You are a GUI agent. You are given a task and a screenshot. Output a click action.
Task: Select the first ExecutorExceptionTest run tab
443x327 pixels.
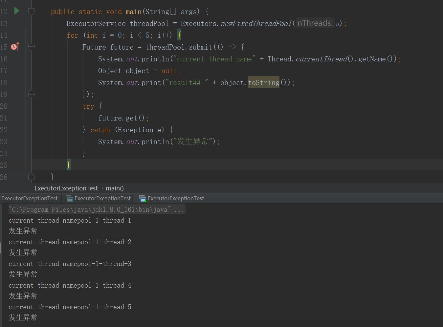[30, 198]
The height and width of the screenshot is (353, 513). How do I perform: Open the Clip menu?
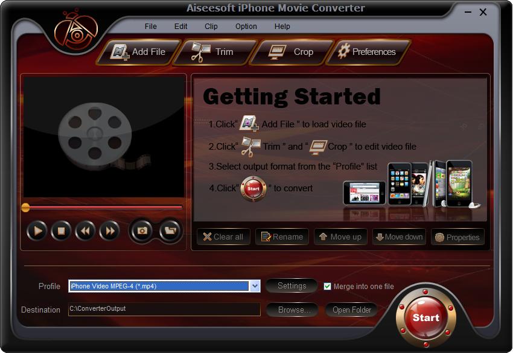pos(211,26)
==*==
● WHAT NEEDS TO BE DONE
Convert the rows from the line containing "The height and" through the end of the rows into a two-column CSV with the headers instruction and click, one CSV line per row. Put each row's text and its answer in one quoted field each, turn line breaks into spaces, and leave the pictures out.

● IN RESPONSE
instruction,click
"The height and width of the screenshot is (353, 513). How do I perform: Open the Clip menu?","pos(211,26)"